● **ACTIVITY**:
Collect all lines below with the string "will".
DATA SUPPLIED section start
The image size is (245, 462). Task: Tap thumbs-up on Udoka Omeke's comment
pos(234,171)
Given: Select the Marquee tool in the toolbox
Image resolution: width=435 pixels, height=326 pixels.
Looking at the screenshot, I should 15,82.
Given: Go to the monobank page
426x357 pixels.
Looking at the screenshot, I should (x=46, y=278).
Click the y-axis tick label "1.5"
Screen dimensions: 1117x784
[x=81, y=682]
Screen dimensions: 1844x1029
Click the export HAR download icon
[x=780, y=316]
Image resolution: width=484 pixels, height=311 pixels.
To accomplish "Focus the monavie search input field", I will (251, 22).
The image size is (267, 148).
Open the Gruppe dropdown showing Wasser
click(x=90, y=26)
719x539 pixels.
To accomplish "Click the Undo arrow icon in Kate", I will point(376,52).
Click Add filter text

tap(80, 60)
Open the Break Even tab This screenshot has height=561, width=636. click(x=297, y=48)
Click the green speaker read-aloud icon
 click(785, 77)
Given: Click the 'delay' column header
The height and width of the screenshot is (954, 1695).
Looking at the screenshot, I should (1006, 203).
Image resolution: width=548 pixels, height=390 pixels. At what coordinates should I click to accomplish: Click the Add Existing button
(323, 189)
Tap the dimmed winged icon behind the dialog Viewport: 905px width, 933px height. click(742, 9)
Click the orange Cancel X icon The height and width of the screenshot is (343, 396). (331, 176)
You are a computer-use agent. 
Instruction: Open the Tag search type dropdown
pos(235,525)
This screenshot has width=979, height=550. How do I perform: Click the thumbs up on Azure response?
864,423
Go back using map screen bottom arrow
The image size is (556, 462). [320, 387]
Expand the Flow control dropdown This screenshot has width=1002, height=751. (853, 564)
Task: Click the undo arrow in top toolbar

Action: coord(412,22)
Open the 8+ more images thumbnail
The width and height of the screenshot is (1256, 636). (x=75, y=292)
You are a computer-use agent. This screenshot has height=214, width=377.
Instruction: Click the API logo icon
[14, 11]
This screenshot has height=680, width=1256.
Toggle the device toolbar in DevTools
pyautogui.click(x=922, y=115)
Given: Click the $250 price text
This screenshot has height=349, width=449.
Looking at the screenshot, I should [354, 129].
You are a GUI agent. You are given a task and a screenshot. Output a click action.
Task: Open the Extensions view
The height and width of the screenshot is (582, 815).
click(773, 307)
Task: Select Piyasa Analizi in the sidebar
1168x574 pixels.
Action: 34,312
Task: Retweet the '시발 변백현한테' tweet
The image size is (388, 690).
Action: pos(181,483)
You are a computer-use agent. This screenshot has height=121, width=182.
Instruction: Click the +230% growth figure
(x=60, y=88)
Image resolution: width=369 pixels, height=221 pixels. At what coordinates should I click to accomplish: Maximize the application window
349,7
DATA SUPPLIED section end
● **ANSWER BELOW**:
To accomplish "Focus the monavie search input field", I will (251, 22).
To accomplish "Click the Undo arrow icon in Kate", I will point(376,52).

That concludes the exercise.